Elfed Morris (9 June 1942 – 4 November 2013) was a Welsh professional footballer. He played in the English Football League for Wrexham, Chester and Halifax Town.

Playing career
The nephew of former Wrexham manager Billy Morris, Elfed joined Wrexham in May 1960 after starting out with his hometown club of Colwyn Bay. Two years later he moved to local rivals Chester, where he was to spend the majority of his professional career.

Morris scored 69 league goals over the next six years, leaving him as the club's fourth highest Football League scorer in their history. 24 of them came in 1964–65, when Morris and fellow attackers Jimmy Humes, Mike Metcalf, Hugh Ryden and Gary Talbot all managed at least 20 goals each in league and English cup matches.

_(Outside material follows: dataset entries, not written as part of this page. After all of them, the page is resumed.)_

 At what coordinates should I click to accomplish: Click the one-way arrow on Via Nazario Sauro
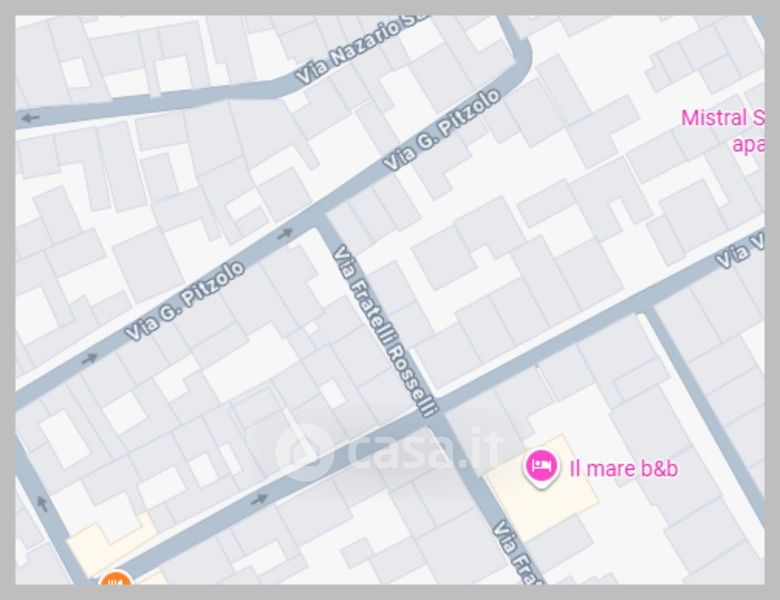[31, 118]
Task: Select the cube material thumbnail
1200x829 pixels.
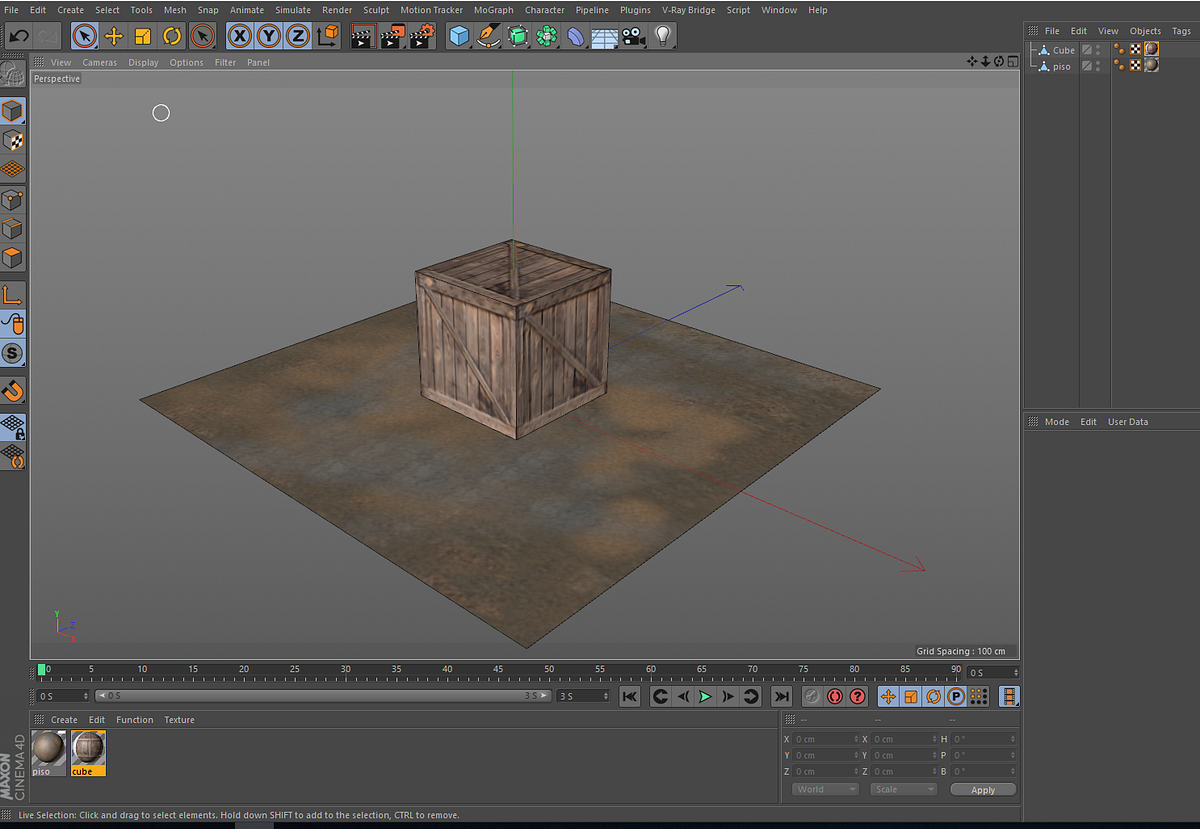Action: [x=88, y=750]
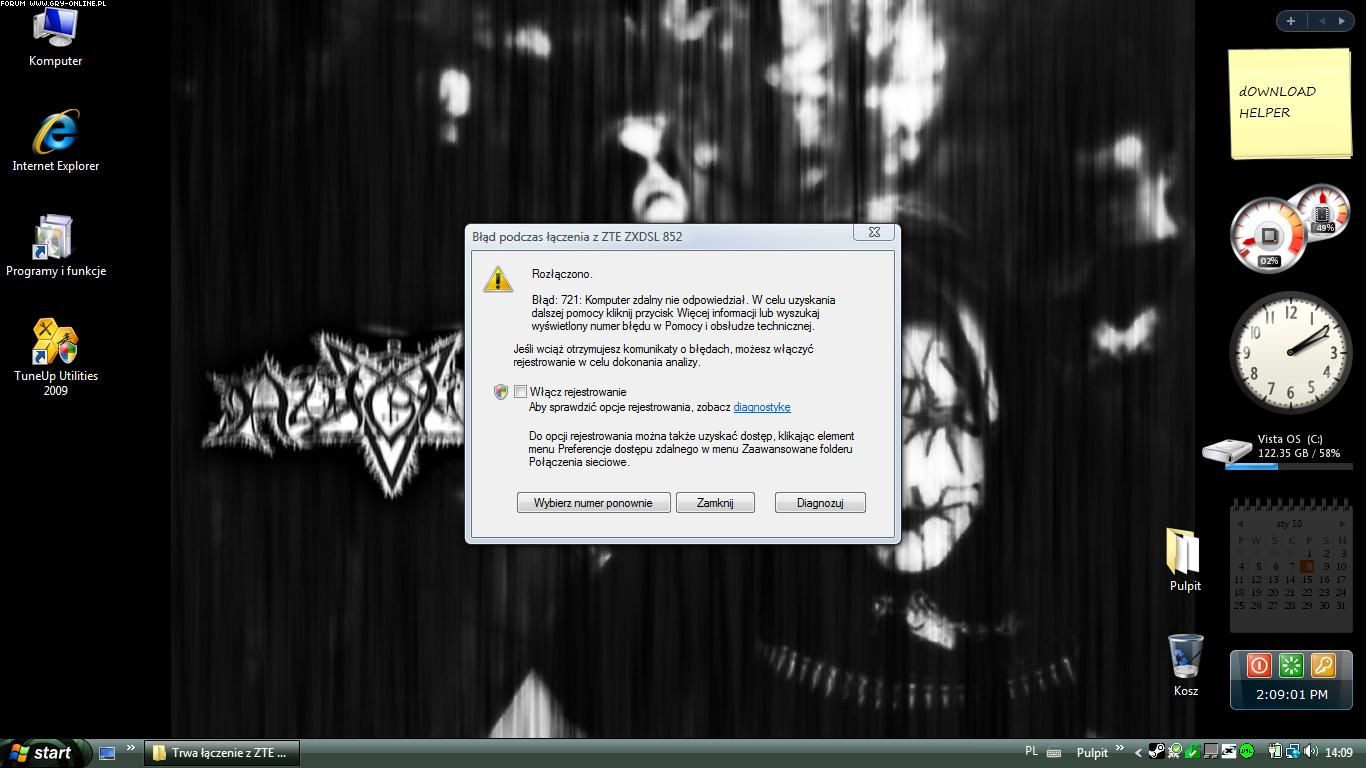Open the Pulpit folder on the desktop
The height and width of the screenshot is (768, 1366).
[x=1184, y=552]
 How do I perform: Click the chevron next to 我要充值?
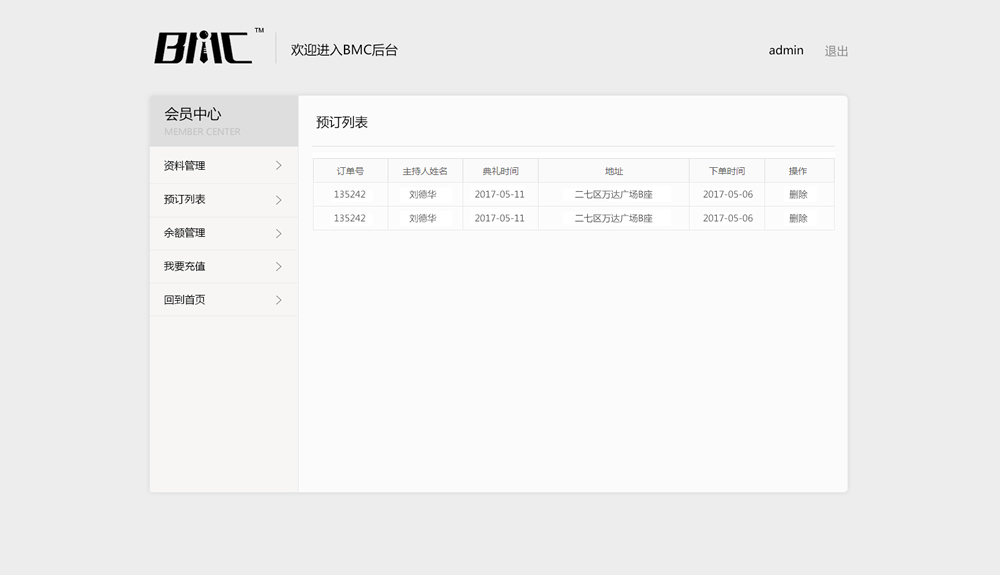pos(278,267)
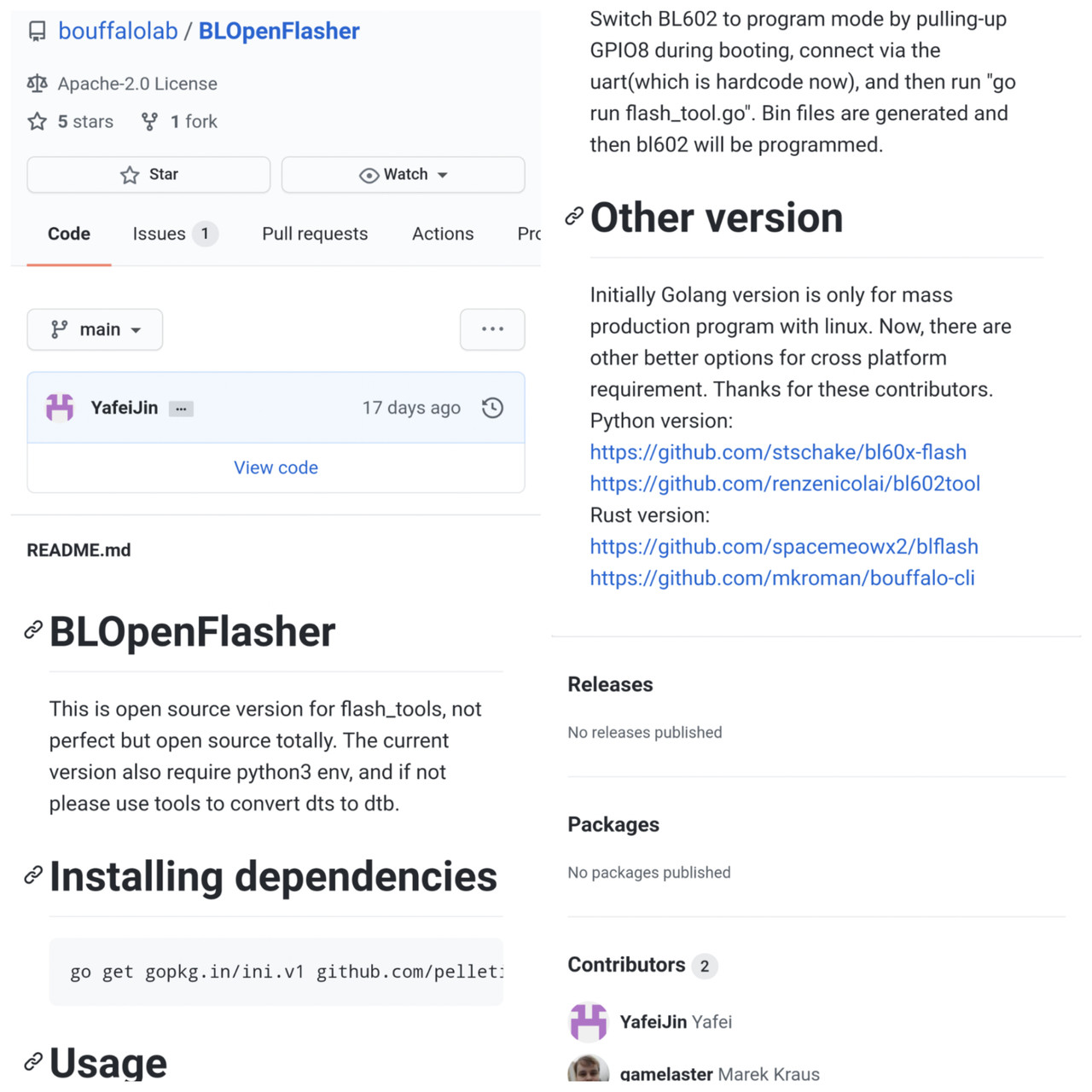
Task: Open the Watch dropdown
Action: [403, 175]
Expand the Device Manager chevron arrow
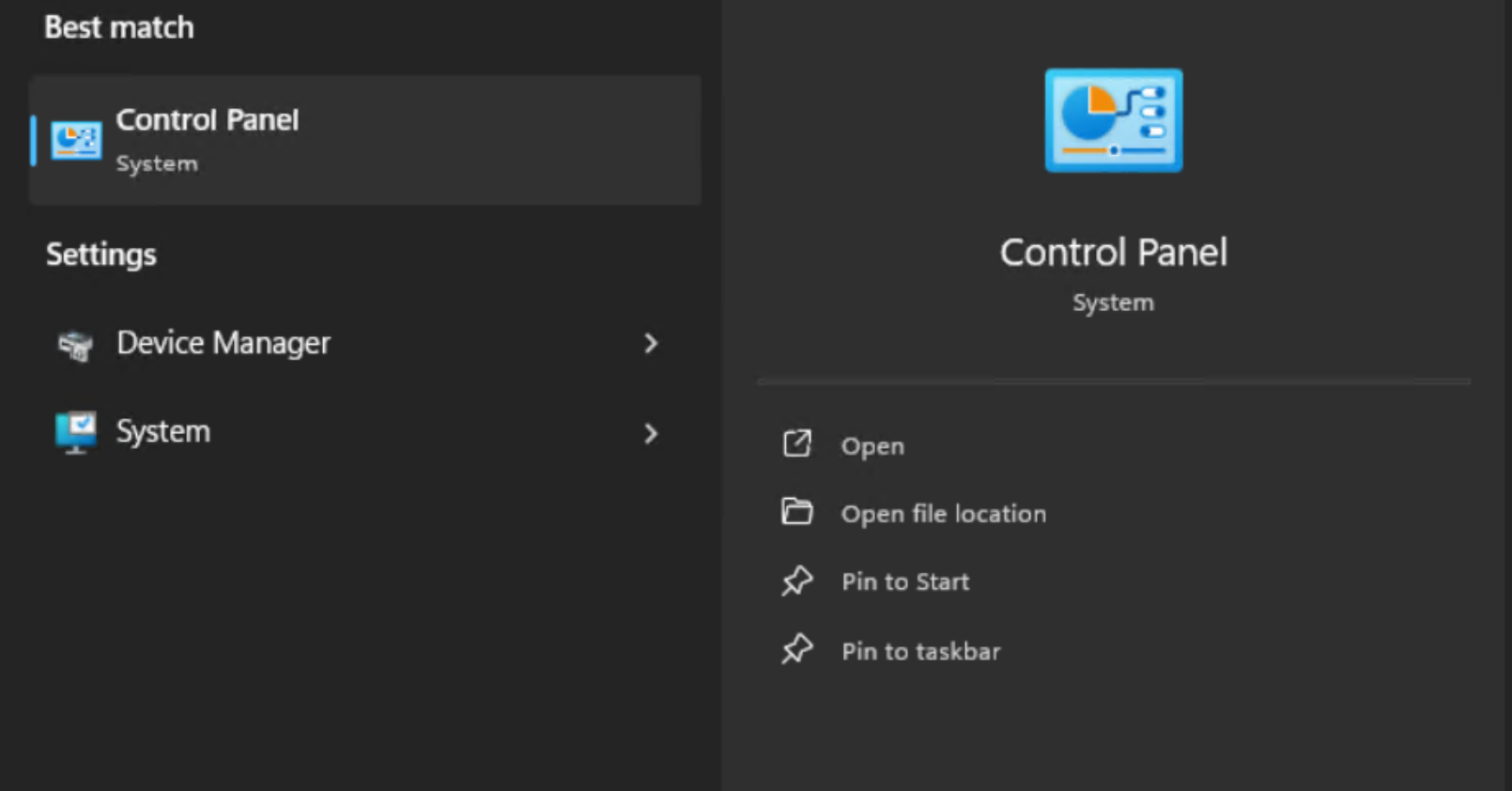The image size is (1512, 791). pyautogui.click(x=651, y=344)
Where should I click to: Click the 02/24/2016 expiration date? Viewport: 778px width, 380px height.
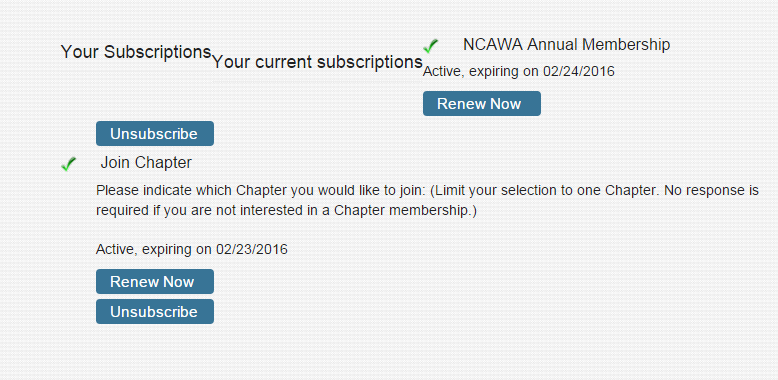579,72
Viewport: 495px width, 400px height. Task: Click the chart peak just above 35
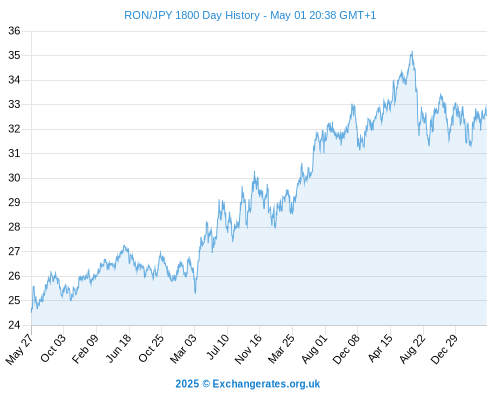coord(412,52)
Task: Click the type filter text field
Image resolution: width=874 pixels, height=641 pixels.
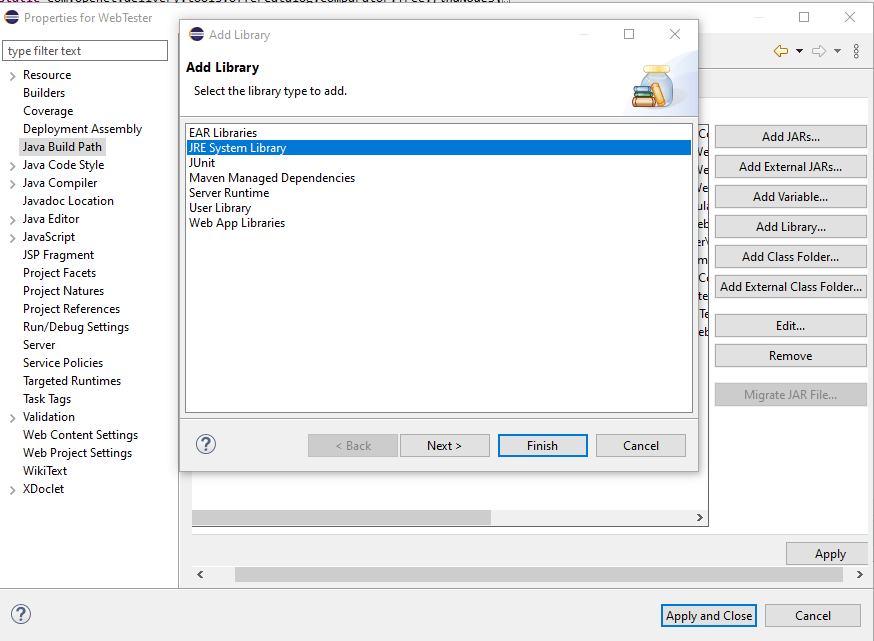Action: point(85,49)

Morris scored an identical tally the following season, amid rumours he would be leaving for a bigger club.

Morris ended his league career at Halifax Town, before spending time in non-league football with Caernarfon Town, Bethesda Athletic, Llandudno Borough and Colwyn Bay. He managed both Caernarfon and Colwyn Bay before becoming club groundsman with the Bay,. Morris died on 4 November 2013.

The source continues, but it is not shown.